* AIM OF THE TASK *
Set all the entries down once more, with nothing altered.

* Dataset entries *
──────────────────────────────

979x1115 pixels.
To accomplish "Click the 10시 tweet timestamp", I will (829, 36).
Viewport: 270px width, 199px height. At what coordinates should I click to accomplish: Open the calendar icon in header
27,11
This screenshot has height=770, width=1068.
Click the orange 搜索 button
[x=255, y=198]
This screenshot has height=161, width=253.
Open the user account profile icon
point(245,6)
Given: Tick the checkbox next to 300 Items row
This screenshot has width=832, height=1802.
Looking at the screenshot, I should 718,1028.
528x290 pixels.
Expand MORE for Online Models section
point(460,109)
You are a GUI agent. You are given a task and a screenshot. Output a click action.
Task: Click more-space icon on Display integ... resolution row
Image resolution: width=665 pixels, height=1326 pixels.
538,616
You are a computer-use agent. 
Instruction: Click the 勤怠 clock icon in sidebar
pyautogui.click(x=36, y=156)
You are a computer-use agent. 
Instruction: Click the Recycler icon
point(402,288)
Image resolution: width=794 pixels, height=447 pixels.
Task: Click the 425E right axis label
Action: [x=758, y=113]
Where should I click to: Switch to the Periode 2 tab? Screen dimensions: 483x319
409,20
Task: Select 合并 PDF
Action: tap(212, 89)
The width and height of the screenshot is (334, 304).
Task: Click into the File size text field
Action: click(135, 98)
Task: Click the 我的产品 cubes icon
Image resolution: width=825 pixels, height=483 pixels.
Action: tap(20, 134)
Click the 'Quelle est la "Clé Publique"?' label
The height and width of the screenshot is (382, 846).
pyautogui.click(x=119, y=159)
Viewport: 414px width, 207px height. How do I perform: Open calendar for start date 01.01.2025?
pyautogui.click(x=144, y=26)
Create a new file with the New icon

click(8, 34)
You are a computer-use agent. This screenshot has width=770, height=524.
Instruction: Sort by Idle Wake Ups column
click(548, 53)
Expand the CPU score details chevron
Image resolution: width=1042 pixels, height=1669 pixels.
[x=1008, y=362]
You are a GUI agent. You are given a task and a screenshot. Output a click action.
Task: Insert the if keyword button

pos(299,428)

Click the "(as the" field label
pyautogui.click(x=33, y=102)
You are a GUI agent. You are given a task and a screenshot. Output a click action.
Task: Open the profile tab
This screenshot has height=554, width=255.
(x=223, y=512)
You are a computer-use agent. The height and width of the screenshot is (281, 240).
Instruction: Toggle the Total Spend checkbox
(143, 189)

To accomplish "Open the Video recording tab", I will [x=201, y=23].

──────────────────────────────

* RESPONSE FOR THIS EXERCISE *
979x1115 pixels.
To accomplish "Click the 10시 tweet timestamp", I will (829, 36).
Viewport: 270px width, 199px height. At what coordinates should I click to accomplish: Open the calendar icon in header
27,11
This screenshot has height=770, width=1068.
Click the orange 搜索 button
[x=255, y=198]
This screenshot has height=161, width=253.
Open the user account profile icon
point(245,6)
Given: Tick the checkbox next to 300 Items row
This screenshot has width=832, height=1802.
Looking at the screenshot, I should 718,1028.
528x290 pixels.
Expand MORE for Online Models section
point(460,109)
You are a GUI agent. You are given a task and a screenshot. Output a click action.
Task: Click more-space icon on Display integ... resolution row
Image resolution: width=665 pixels, height=1326 pixels.
538,616
You are a computer-use agent. 
Instruction: Click the 勤怠 clock icon in sidebar
pyautogui.click(x=36, y=156)
You are a computer-use agent. 
Instruction: Click the Recycler icon
point(402,288)
Image resolution: width=794 pixels, height=447 pixels.
Task: Click the 425E right axis label
Action: [x=758, y=113]
Where should I click to: Switch to the Periode 2 tab? Screen dimensions: 483x319
409,20
Task: Select 合并 PDF
Action: tap(212, 89)
The width and height of the screenshot is (334, 304).
Task: Click into the File size text field
Action: click(135, 98)
Task: Click the 我的产品 cubes icon
Image resolution: width=825 pixels, height=483 pixels.
Action: tap(20, 134)
Click the 'Quelle est la "Clé Publique"?' label
The height and width of the screenshot is (382, 846).
pyautogui.click(x=119, y=159)
Viewport: 414px width, 207px height. How do I perform: Open calendar for start date 01.01.2025?
pyautogui.click(x=144, y=26)
Create a new file with the New icon

click(8, 34)
You are a computer-use agent. This screenshot has width=770, height=524.
Instruction: Sort by Idle Wake Ups column
click(548, 53)
Expand the CPU score details chevron
Image resolution: width=1042 pixels, height=1669 pixels.
[x=1008, y=362]
You are a GUI agent. You are given a task and a screenshot. Output a click action.
Task: Insert the if keyword button

pos(299,428)

Click the "(as the" field label
pyautogui.click(x=33, y=102)
You are a GUI agent. You are given a task and a screenshot. Output a click action.
Task: Open the profile tab
This screenshot has height=554, width=255.
(x=223, y=512)
You are a computer-use agent. The height and width of the screenshot is (281, 240).
Instruction: Toggle the Total Spend checkbox
(143, 189)

To accomplish "Open the Video recording tab", I will [x=201, y=23].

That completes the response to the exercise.